SEM micrograph demonstrating cocci adherent to a bone sequestra. Collapsed glycocalyx material is apparent associated with the bacterial biofilm (arrow). Bar = 5 µm.

Figure 7

(A) Nasal colonization confers Staphylococcus aureus a reservoir for dissemination onto skin and various other host epithelial surfaces. Damage to the epithelia can occur from extraneous sources. (B) Damage allows S. aureus to breach the epithelial layer and bind to host matrix via surface expressed colonization factors. Map, MHC class II analog protein; Cna, collagen-binding adhesin; FnbB, fibronectin binding protein B; FnbA, fibronectin binding protein A; Fib, fibrinogen binding protein; FbpA, fibronectin binding protein; CflA, clumping factor A; EbpS, elastin binding protein. (C) Initial attachment and cell division produces an early S. aureus biofilm. The quorum sensing compound of S. aureus, termed auto-inducing peptide (AIP), is secreted and taken up by the microcolony. SarA expression is upregulated, leading to production of virulence and immunoavoidance factors (CHIPS, chemotaxis inhibitory protein of staphylococci; Eap, extracellular adherence protein; SCIN, staphylococcal complement inhibitor).

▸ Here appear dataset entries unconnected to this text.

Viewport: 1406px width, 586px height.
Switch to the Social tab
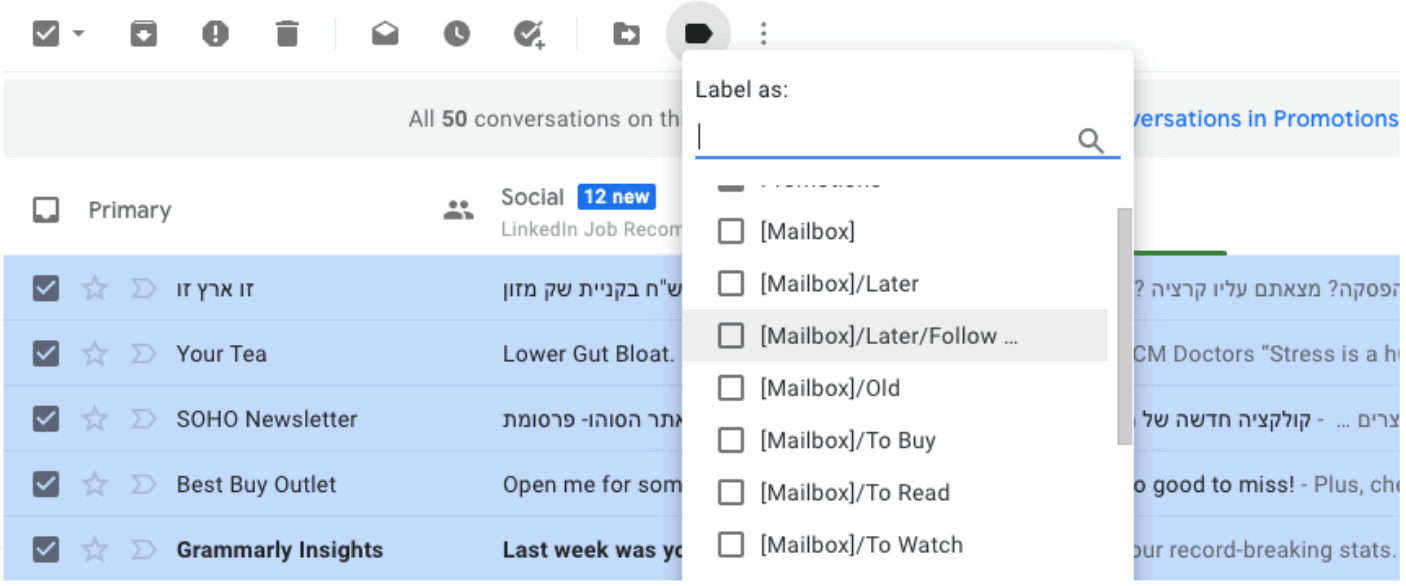click(532, 197)
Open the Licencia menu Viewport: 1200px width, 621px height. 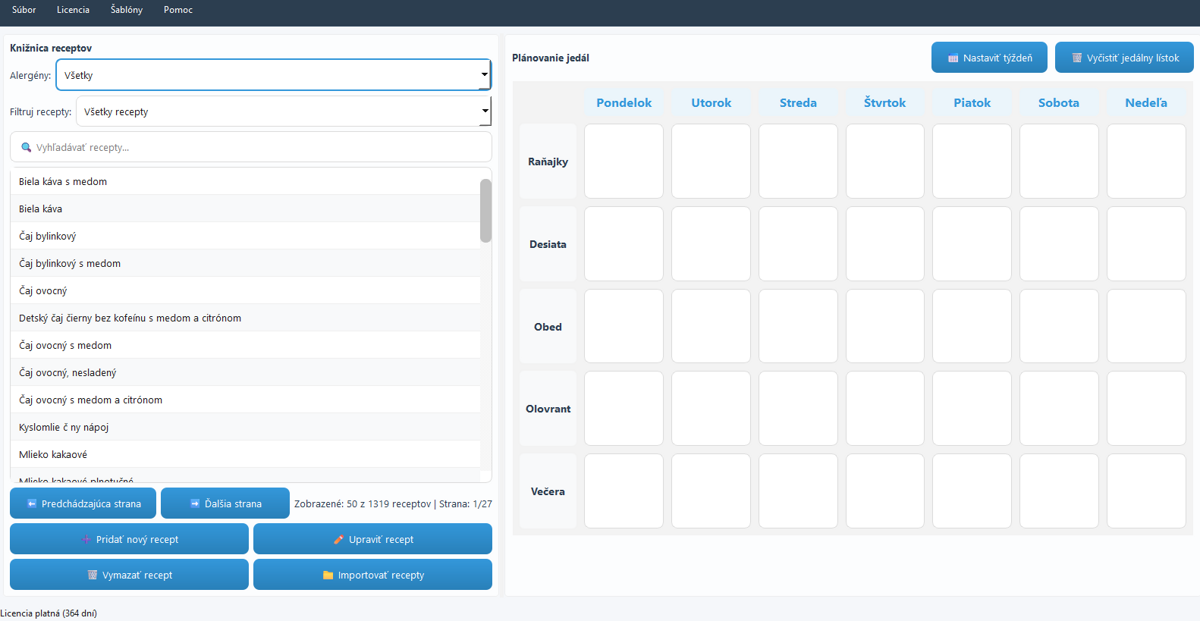click(73, 10)
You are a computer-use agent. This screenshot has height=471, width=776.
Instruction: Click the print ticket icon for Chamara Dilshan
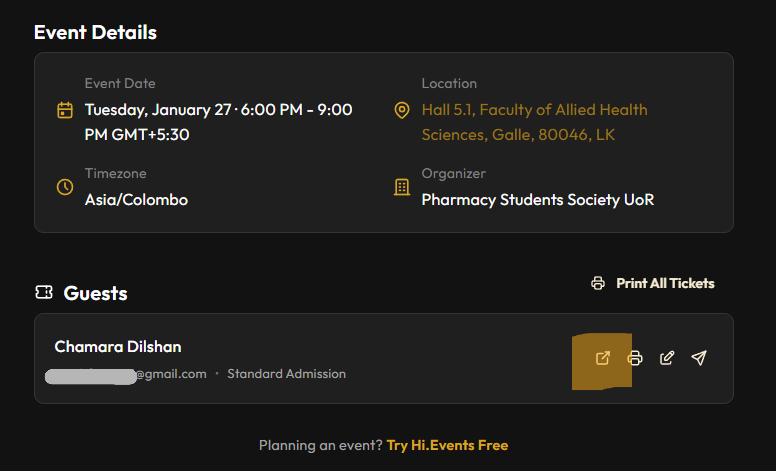tap(634, 358)
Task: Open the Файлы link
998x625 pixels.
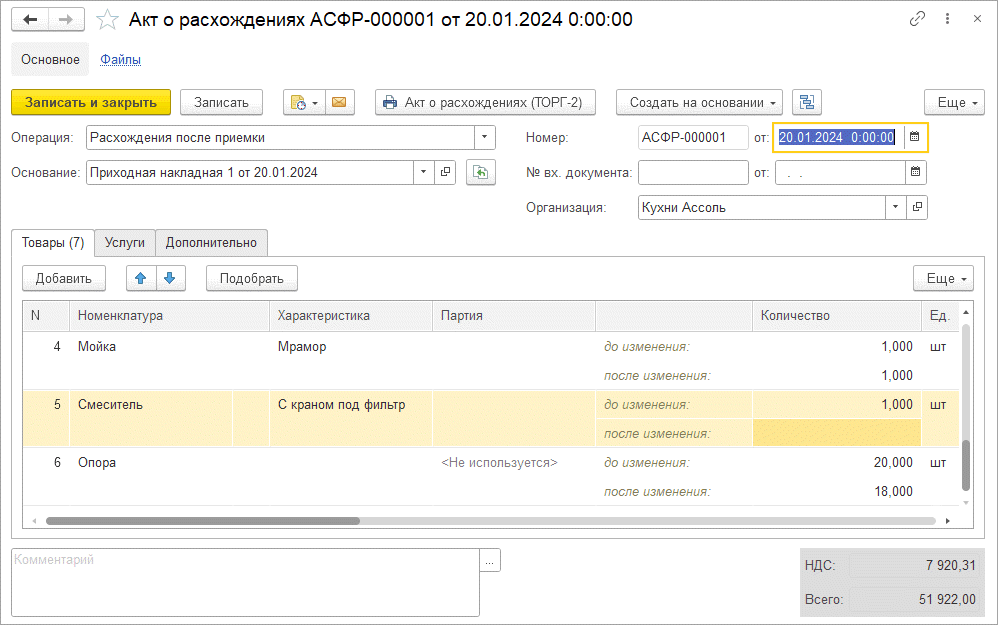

Additionally, AIP has reached quorum threshold levels, resulting in agr activation and a downregulation of adhesins and an upregulation of virulence factor expression that cause damage to the host and evade the immune response. The nascent S. aureus biofilm avoids immunological destruction by initiating leukocyte apoptosis and/or developing a protective environment via inflammation and tissue damage. (D) Mature S. aureus biofilm is encapsulated by polysaccharide intercellular antigen (PIA), protein and extracellular DNA (eDNA). AIP has reached quorum threshold levels, resulting in agr gene expression. Subsequently, protease and detergent-like peptides are secreted into the biofilm and promote seeding dispersal. Large biofilm aggregates detach forming flocs and planktonic bacterial cells migrate from the mature biofilm into the circulatory system, where adherence to distal tissue and formation of a nascent biofilm can occur to repeat the cycle.